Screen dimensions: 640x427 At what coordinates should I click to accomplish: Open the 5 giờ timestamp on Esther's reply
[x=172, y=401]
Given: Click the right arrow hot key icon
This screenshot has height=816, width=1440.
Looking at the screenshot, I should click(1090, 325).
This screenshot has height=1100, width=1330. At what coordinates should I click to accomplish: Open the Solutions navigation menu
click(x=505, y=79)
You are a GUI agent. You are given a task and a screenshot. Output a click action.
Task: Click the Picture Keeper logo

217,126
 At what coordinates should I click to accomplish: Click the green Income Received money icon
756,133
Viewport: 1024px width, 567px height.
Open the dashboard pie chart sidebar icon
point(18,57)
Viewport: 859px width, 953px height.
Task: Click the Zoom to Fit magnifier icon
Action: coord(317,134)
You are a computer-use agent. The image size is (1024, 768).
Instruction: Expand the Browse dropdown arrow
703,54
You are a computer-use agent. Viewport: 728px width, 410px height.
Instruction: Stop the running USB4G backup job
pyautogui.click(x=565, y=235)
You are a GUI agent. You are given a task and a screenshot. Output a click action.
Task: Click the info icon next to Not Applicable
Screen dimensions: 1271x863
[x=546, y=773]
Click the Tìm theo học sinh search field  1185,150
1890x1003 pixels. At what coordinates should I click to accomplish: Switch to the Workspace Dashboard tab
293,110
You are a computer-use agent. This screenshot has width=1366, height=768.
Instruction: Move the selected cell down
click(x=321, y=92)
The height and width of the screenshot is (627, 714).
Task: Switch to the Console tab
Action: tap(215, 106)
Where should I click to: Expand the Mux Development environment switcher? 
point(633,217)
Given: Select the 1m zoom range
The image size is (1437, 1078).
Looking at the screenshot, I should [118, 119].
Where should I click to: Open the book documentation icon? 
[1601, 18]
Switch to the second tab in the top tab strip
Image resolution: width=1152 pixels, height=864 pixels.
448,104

### EXERCISE DETAILS
Reproduce, with no other lines, the run of lines that begins with the one containing "The image size is (1437, 1078)." and ends with the last line of the material.

### TASK RESPONSE
The image size is (1437, 1078).
Looking at the screenshot, I should [118, 119].
Where should I click to: Open the book documentation icon? 
[1601, 18]
Switch to the second tab in the top tab strip
Image resolution: width=1152 pixels, height=864 pixels.
448,104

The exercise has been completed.